Der Mann beantragte die Aufhebung der 2009 geschlossenen Ehe mit der Begründung, dass er die Frau nicht geheiratet hätte, wenn sie ihm mitgeteilt hätte, dass sie in der Nähe zur Eheschließung eine Beziehung mit einem anderen Mann führte. Außerdem komme der andere Mann als Vater des Sohnes aus der Ehe in Betracht. Die Frau beantragte eine Entscheidung über ihren Zwischenantrag auf Feststellung (§ 236 Abs. 1 ZPO): das Gericht solle aussprechen, dass sie ein Recht auf sexuelle Selbstbestimmung vor der Ehe gehabt habe. Außerdem seien die gesetzlichen Eheaufhebungsgründe, die ein Verhalten vor der Eheschließung zum Gegenstand haben, verfassungswidrig. Alle drei Instanzen gelangten zum Ergebnis, dass eine verfahrensrechtliche Auskoppelung dieser Rechtsfragen nicht zulässig und ein eigenständiges Verfahren über einen solchen Zwischenantrag daher nicht möglich ist.

Der Kläger begehrt die Aufhebung und hilfsweise die Scheidung der im Jahr 2009 mit der Beklagten geschlossenen Ehe. Die Beklagte habe vor der Eheschließung angegeben, sie liebe nur ihn und führe keine Beziehung zu einem anderen Mann. Hätte sie dem Kläger berichtet, dass sie in unmittelbarer zeitlicher Nähe zur Eheschließung noch eine Beziehung mit einem anderen Mann geführt habe, mit diesem sogar zeitweise verlobt gewesen sei und in dem für die Empfängnis des gemeinsamen Sohnes in Betracht kommenden Zeitraum noch mit einem anderen Mann geschlechtlich verkehrt habe, hätte er die Ehe mit ihr nicht geschlossen.

Die Beklagte beantragte eine Abweisung der Klage und stellte einen Zwischenantrag auf Feststellung, dass ihr in einem näher bestimmten Zeitraum vor der Eheschließung a) das Recht auf sexuelle Selbstbestimmung und sexuelle Freiheit der Wahl ihrer Intimpartner, in eventu das Recht auf Ausübung von Beziehungen sexueller Art zu anderen Menschen, in eventu das Recht auf Ausübung eines Sexuallebens als Ausdruck ihrer Individualität, in eventu das Recht auf private Entfaltungsmöglichkeit in sexueller Hinsicht zugekommen sei, und b) das Recht auf Wahrung ihrer Verschwiegenheitspflicht über die ihre vorehelichen Intimpartner betreffenden personenbezogenen Daten und das Recht der Verweigerung der Auskunft über die ihre vorehelichen Intimpartner betreffenden personenbezogenen Daten, in eventu auf Wahrung ihrer Verschwiegenheitspflicht über die ihre vorehelichen Intimpartner betreffenden personenbezogenen Daten, in eventu auf Verweigerung der Auskunft über die ihre vorehelichen Intimpartner betreffenden personenbezogenen Daten zukomme. (…)

▶ Zu erledigende Aufgaben
- a) Gib den Auszug wörtlich wieder, beginnend bei „Der Kläger begehrt“ und endend bei „ihr nicht geschlossen.“.
- b) Stimmen diese Aussagen mit dem Auszug überein? (i) Die Ehe wurde im Jahr 2009 geschlossen. (ii) Der Kläger verlangt ausschließlich die Scheidung. (iii) Nur die erste Instanz hielt ein eigenständiges Verfahren über den Zwischenantrag für unzulässig. Antworte jeweils mit Ja oder Nein und zitiere die entscheidenden Worte des Auszugs wörtlich.
Die Einträge werden für keine Aufgabe gebraucht.

▶ Auszüge aus Einträgen

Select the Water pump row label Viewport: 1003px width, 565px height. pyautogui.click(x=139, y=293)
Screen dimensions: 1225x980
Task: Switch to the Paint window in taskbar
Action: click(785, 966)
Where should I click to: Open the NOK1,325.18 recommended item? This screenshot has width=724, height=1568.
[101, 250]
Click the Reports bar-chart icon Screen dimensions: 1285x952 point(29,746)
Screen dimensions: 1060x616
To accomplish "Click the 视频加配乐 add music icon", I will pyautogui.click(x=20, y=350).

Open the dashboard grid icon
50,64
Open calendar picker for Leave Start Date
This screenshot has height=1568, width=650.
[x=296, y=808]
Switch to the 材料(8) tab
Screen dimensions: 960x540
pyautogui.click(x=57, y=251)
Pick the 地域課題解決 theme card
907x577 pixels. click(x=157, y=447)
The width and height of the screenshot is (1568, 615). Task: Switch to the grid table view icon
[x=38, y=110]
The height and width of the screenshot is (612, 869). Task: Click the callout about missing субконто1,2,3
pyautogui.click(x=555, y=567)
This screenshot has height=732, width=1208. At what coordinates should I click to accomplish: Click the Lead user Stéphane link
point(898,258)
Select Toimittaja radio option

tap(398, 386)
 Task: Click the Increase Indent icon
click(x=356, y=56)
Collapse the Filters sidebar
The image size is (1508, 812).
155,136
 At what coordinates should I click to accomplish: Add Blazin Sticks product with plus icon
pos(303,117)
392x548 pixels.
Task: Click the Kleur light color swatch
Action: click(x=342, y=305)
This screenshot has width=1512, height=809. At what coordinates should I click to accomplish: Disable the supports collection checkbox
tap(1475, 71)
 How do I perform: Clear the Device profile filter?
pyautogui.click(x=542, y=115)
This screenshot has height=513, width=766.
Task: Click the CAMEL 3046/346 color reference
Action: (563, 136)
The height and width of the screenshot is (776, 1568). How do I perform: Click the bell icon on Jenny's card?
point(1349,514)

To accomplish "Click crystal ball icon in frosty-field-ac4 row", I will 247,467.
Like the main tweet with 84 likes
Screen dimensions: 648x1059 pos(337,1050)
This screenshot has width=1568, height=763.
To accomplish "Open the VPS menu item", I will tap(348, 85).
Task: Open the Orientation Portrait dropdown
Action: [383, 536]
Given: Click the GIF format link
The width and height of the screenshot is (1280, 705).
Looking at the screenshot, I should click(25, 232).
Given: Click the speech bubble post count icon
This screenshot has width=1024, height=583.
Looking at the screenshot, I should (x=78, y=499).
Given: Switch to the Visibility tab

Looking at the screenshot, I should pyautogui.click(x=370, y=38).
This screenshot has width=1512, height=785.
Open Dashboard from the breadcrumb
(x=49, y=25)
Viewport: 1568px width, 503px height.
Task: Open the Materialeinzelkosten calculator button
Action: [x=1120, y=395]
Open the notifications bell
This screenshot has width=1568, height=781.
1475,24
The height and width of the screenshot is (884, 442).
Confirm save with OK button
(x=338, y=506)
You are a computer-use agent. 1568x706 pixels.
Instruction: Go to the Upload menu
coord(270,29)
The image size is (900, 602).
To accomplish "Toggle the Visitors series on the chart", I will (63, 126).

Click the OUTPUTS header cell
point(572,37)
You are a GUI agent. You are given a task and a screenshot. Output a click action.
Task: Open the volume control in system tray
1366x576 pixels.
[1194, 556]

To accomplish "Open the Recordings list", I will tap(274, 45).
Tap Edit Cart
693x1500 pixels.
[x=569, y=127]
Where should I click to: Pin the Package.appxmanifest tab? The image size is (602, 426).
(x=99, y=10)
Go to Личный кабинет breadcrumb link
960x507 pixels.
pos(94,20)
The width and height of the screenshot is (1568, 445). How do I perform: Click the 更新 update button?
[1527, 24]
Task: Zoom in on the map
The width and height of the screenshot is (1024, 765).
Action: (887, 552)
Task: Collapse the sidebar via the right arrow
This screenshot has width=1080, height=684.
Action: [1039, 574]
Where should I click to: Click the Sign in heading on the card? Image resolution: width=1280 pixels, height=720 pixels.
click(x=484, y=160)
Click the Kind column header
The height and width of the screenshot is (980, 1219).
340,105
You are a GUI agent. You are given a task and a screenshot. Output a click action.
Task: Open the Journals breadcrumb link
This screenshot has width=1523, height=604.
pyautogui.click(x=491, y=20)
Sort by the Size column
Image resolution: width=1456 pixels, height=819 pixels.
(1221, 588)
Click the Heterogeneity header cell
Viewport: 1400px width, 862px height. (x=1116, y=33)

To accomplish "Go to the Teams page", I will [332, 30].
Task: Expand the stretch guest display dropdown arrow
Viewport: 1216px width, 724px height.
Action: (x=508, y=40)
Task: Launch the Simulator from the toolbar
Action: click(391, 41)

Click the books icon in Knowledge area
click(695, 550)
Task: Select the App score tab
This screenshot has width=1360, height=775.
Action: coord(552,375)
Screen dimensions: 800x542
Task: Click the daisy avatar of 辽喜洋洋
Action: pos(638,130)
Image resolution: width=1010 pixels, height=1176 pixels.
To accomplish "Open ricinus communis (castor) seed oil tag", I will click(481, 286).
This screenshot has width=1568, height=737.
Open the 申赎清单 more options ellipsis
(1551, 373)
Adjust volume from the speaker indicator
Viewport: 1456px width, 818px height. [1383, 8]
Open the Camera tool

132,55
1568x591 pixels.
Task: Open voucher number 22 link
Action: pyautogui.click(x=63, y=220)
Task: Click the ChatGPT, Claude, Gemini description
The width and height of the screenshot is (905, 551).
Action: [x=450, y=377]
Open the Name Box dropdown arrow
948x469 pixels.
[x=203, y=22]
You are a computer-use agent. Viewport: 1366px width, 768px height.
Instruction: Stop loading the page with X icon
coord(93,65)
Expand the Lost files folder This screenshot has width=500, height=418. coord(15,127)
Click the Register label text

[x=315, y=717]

▶ Lösungen
- a)
Der Kläger begehrt die Aufhebung und hilfsweise die Scheidung der im Jahr 2009 mit der Beklagten geschlossenen Ehe. Die Beklagte habe vor der Eheschließung angegeben, sie liebe nur ihn und führe keine Beziehung zu einem anderen Mann. Hätte sie dem Kläger berichtet, dass sie in unmittelbarer zeitlicher Nähe zur Eheschließung noch eine Beziehung mit einem anderen Mann geführt habe, mit diesem sogar zeitweise verlobt gewesen sei und in dem für die Empfängnis des gemeinsamen Sohnes in Betracht kommenden Zeitraum noch mit einem anderen Mann geschlechtlich verkehrt habe, hätte er die Ehe mit ihr nicht geschlossen.

- b)
(i) Ja: „der im Jahr 2009 mit der Beklagten geschlossenen Ehe“
(ii) Nein: „Der Kläger begehrt die Aufhebung und hilfsweise die Scheidung“
(iii) Nein: „Alle drei Instanzen gelangten zum Ergebnis, dass eine verfahrensrechtliche Auskoppelung dieser Rechtsfragen nicht zulässig und ein eigenständiges Verfahren über einen solchen Zwischenantrag daher nicht möglich ist.“